La CGT ne pense pas différemment puisqu'avant de soutenir telle ou telle initiative, sa direction se demande d'abord si ça peut l'aider à renforcer son syndicat.

La force d'une collectivité ne se mesure pas au nombre de ses adhérents ou aux suffrages recueillis dans une élection comme en sont convaincus les appareils syndicaux, mais au contraire à la faculté de chacun de se prendre en charge et de penser par soi-même. Si une collectivité arrivait à comprendre que l'éducation et la formation de ses membres sont la condition qui permettra à chacun de s'exprimer, et d'être réellement partie prenante, elle pourrait avoir un avenir, surtout en période de contestation, de radicalisation et de luttes.
(Je suis prêt à parier que dans ce cas de figure, on verrait le gouvernement s'en inquièter et demander à revenir sur certains droits si inconsciemment donnés et si mal utilisés.)

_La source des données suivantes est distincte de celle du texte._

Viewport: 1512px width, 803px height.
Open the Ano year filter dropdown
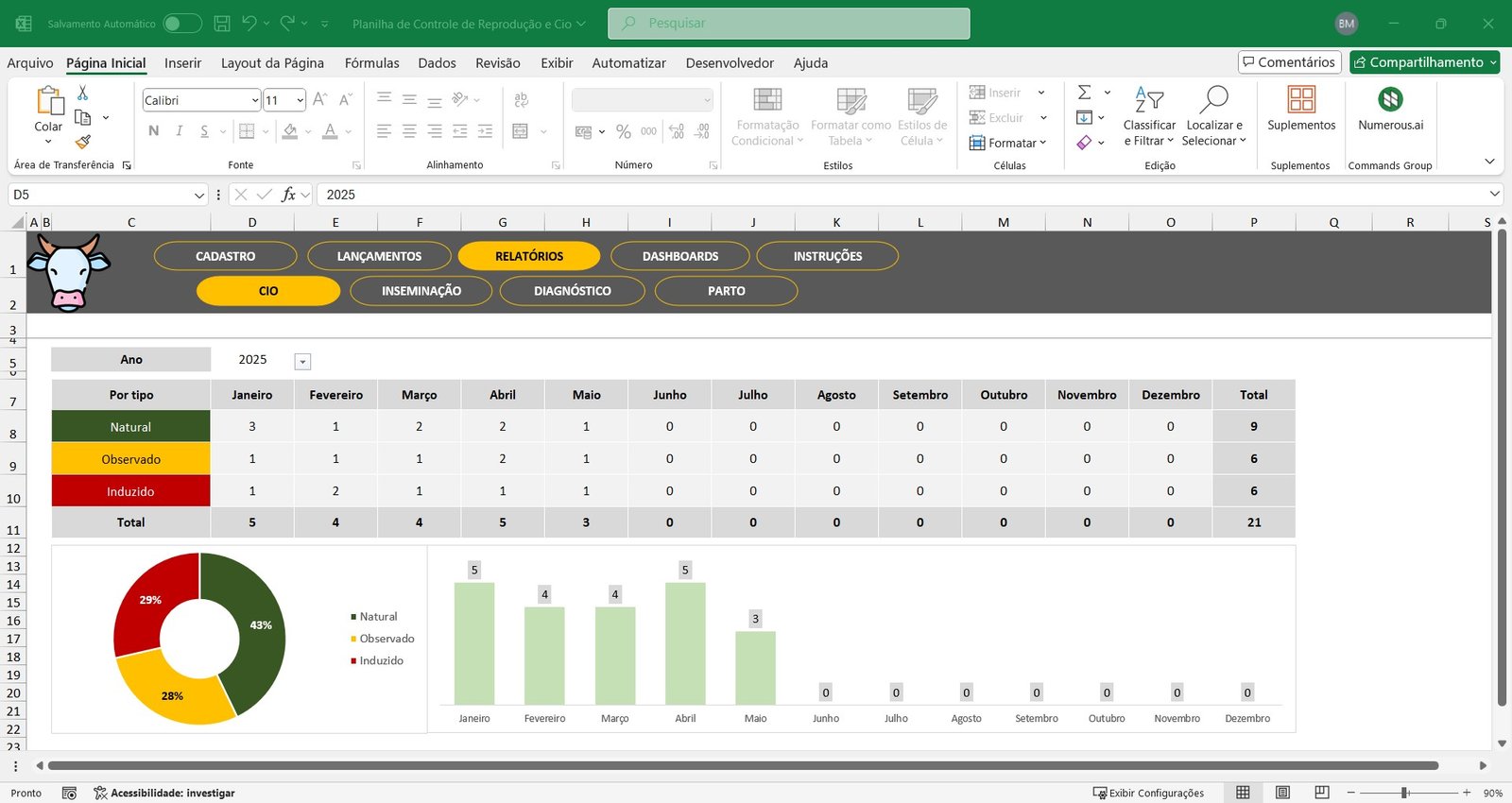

Si au contraire elle sacrifie ceci au nom de la compétence de quelques uns et de leur soit-disante efficacité, elle se condamne inévitablement à devenir un appareil où la démocratie sera un leurre et un mensonge comme c'est le cas dans les toutes organisations de pouvoir qui se protègent des influences extérieures, reproduisent une hiérarchie, sélectionnent et font l'éducation de leurs cadres. Tout benef pour le patronat.

L'existence de SUD depuis 20 ans (c'est pile son anniversaire) dans la forme et le fonctionnement qui est le sien aujourd'hui est pour moi le résultat de cet échec... mais pour les observateurs sociaux et les médias bien entendu, le constat est complètement différent.